Records from a collection
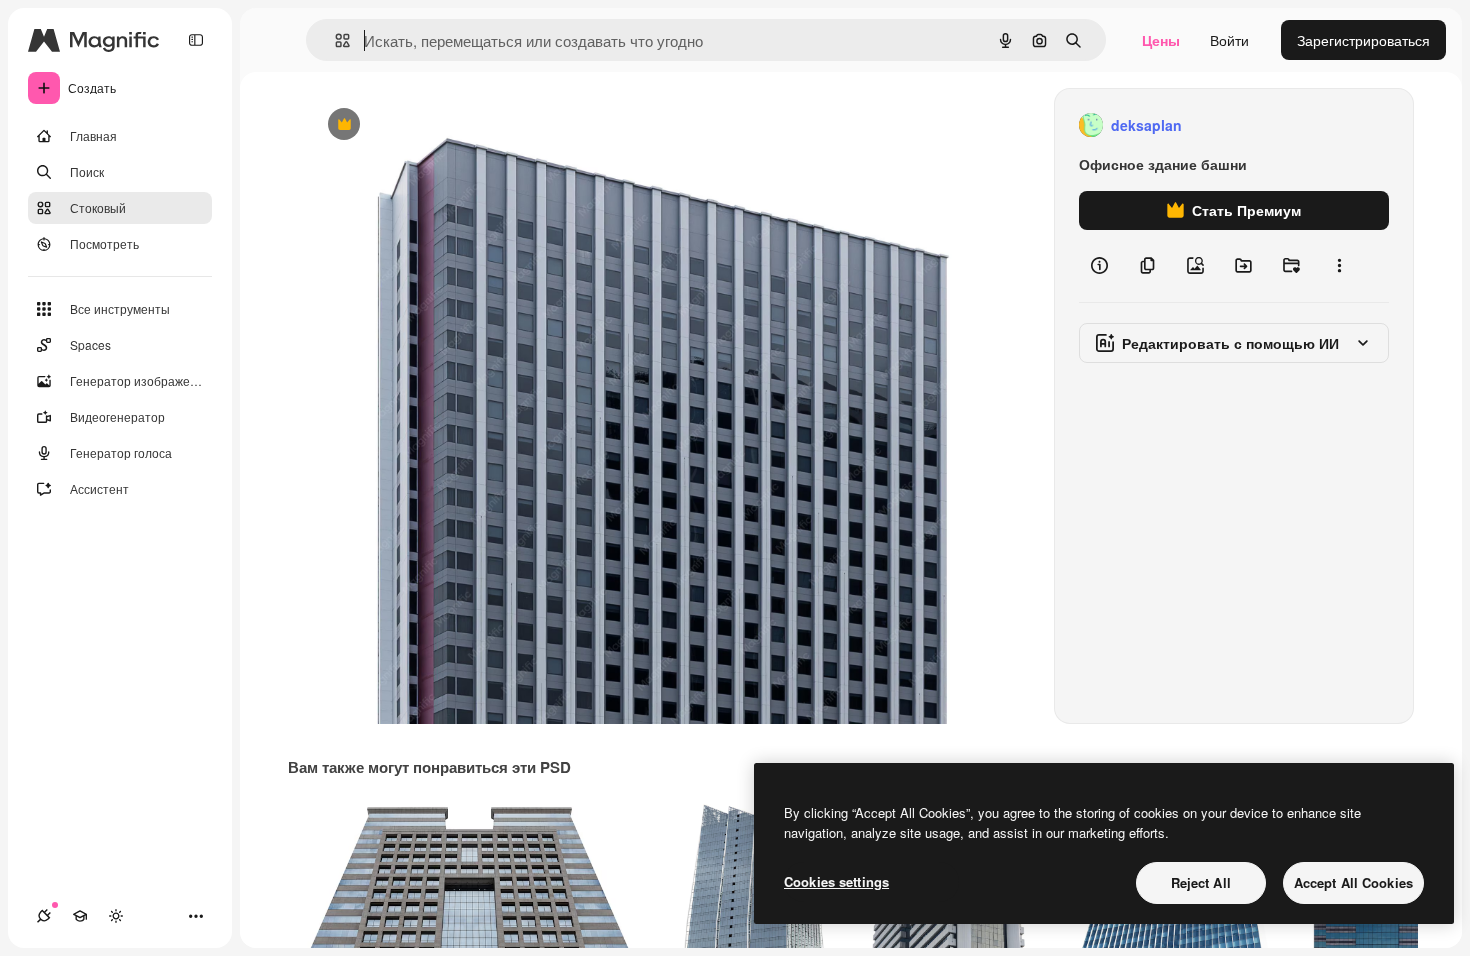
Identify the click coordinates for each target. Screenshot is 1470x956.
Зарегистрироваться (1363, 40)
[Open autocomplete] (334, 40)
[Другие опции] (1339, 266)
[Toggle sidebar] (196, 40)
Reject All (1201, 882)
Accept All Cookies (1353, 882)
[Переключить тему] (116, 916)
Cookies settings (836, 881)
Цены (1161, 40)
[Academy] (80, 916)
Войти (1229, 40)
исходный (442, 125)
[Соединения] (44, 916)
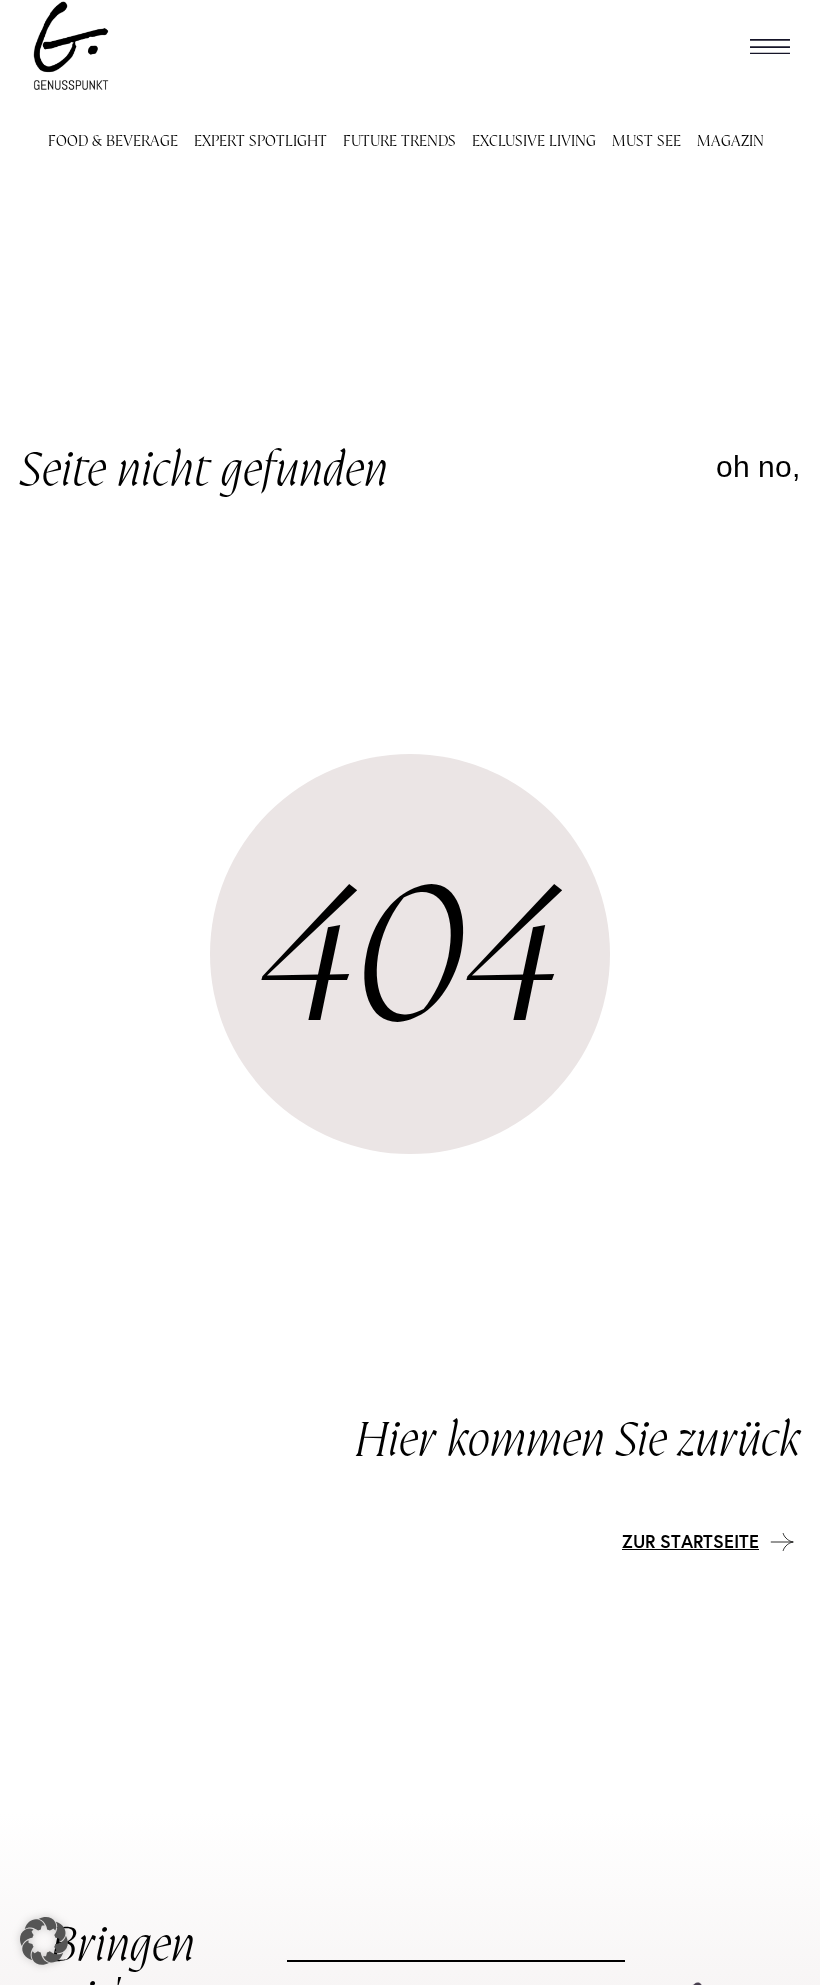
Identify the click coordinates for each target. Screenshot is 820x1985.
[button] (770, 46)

Your assignment: Give back, word for word, the lines from the one with "Accept All Cookies (1353, 882)" to the end of the records above, and no pictures.

Result:
Accept All Cookies (1353, 882)
[Переключить тему] (116, 916)
Cookies settings (836, 881)
Цены (1161, 40)
[Academy] (80, 916)
Войти (1229, 40)
исходный (442, 125)
[Соединения] (44, 916)
Identify the click coordinates for each target. Screenshot is 820x1985.
[button] (770, 46)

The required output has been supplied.